[APG Public List] 2010 Census warnings

Christopher Gray Christopher.Gray at Newscope-Solutions.co.uk
Tue Jan 26 08:04:59 MST 2010


There have been some people who have been promulgating the view that all you
need to provide on the census is the number of people at the address.  I
understand that the Census Bureau is about to start a big advertising
campaign to let people know what they need to provide and, more importantly,
why.  As I hope we all understand - the census is way more than names, ages
and place of birth of those in the house.

 

Chris

 

From: apgpubliclist-bounces at apgen.org
[mailto:apgpubliclist-bounces at apgen.org] On Behalf Of GShaw1234 at aol.com
Sent: 26 January 2010 14:27
To: apgpubliclist at apgen.org
Subject: [APG Public List] 2010 Census warnings

 

Hello all,

 

I received the following "mass" email from a neighbor yesterday and would be
interested to hear anyone's comments about it.  Some of the information on
here does match the information on the Census Bureau website and some does
not.  Does anyone know if the Census Bureau has actually begun sending out
workers to verify addresses?

 

gin Shaw

Atlanta, GA

 

2010 Census Cautions from the Better Business Bureau 

 

GOOD INFORMATION TO PASS ON TO EVERYBODY THAT YOU KNOW:

2010 Census to Begin

WARNING: 2010 Census Cautions from the Better Business Bureau

Be Cautious About Giving Info to Census Workers by Susan Johnson

With the U.S. Census process beginning, the Better Business Bureau 
(BBB) advises people to be cooperative, but cautious, so as not to become a
victim of fraud or identity theft.

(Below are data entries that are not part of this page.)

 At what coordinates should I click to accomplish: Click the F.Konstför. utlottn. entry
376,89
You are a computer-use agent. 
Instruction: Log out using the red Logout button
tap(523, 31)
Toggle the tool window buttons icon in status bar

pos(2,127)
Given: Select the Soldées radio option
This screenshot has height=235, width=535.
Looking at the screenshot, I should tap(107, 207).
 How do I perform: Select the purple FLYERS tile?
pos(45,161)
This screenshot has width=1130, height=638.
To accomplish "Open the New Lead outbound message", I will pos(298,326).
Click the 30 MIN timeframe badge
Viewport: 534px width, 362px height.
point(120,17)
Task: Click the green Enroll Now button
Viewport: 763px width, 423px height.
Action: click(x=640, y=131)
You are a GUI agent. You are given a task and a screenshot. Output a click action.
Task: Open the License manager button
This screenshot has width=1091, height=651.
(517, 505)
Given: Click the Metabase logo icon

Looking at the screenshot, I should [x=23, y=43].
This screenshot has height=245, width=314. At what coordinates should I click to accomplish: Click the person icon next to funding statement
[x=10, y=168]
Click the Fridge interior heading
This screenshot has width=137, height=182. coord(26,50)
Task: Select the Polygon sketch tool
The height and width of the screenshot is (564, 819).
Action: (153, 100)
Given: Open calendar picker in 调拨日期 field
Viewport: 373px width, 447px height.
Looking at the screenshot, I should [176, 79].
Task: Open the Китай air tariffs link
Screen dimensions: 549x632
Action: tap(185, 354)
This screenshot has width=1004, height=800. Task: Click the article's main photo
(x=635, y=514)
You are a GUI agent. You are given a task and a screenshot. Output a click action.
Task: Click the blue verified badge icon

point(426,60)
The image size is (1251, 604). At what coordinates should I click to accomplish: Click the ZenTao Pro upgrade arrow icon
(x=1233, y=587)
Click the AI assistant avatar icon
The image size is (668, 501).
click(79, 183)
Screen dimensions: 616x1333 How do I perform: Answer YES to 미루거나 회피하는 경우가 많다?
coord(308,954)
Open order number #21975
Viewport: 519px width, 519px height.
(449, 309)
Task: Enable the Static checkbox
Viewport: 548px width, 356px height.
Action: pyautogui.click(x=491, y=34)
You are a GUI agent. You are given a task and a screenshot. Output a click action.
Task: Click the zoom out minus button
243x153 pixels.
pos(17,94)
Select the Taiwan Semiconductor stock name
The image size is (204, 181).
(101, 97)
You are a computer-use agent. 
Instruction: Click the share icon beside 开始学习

The first phase of the 2010 U.S. Census
is under way as workers have begun verifying the addresses of households
across the country. Eventually, more than 140,000 U.S. Census workers will
count every person in the United   States and will gather information about
every person living at each address including name, age, gender, race, and
other relevant data.

The big question is - how do you tell the difference between a U.S. Census
worker and a con artist? BBB offers the following advice:

** If a U.S. Census worker knocks on your door, they will have a badge, a
handheld device, a Census Bureau canvas bag, and a confidentiality notice.
Ask to see their identification and their badge before answering their
questions.  However, you should never invite anyone you don't know into your
home.

** Census workers are currently only knocking on doors to verify address
information.

Do not give your Social Security number, credit card or banking information
to anyone, even if they claim they need it for the U.S. . Census.

REMEMBER, NO MATTER WHAT THEY ASK, YOU REALLY ONLY NEED TO TELL THEM HOW
MANY PEOPLE LIVE AT YOUR  ADDRESS..

While the Census Bureau might ask for basic financial information, such as a
salary range, 
YOU DON'T HAVE TO ANSWER ANYTHING AT ALL ABOUT YOUR FINANCIAL SITUATION. 

The Census Bureau will not ask for Social Security, bank account, or credit
card numbers, nor will employees solicit donations.  Any one asking for that
information is NOT with the Census Bureau.


AND REMEMBER, THE CENSUS BUREAU HAS DECIDED NOT TO WORK WITH ACORN ON
GATHERING THIS INFORMATION..  No Acorn worker should approach you saying
he/she is with the Census Bureau.

Eventually, Census workers may contact you by telephone, mail, or in person
at home. However, the 
Census Bureau will not contact you by Email, so be on the lookout for Email
scams impersonating the Census.

Never click on a link or open any attachments in an Email that are
supposedly from the U.S. Census Bureau.